■ Data records
--- START ---

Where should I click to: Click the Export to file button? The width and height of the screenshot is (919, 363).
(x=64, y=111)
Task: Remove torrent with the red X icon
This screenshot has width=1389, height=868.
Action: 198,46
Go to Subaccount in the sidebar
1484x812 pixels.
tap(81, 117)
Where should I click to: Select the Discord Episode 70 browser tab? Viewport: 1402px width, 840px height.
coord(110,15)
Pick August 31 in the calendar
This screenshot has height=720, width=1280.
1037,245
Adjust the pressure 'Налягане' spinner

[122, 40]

--- END ---

■ Work instructions
Everything from the line that contains "Where should I click to: Select" to the last line of the records, restated word for word, is the required output.

■ Result below
Where should I click to: Select the Discord Episode 70 browser tab? Viewport: 1402px width, 840px height.
coord(110,15)
Pick August 31 in the calendar
This screenshot has height=720, width=1280.
1037,245
Adjust the pressure 'Налягане' spinner

[122, 40]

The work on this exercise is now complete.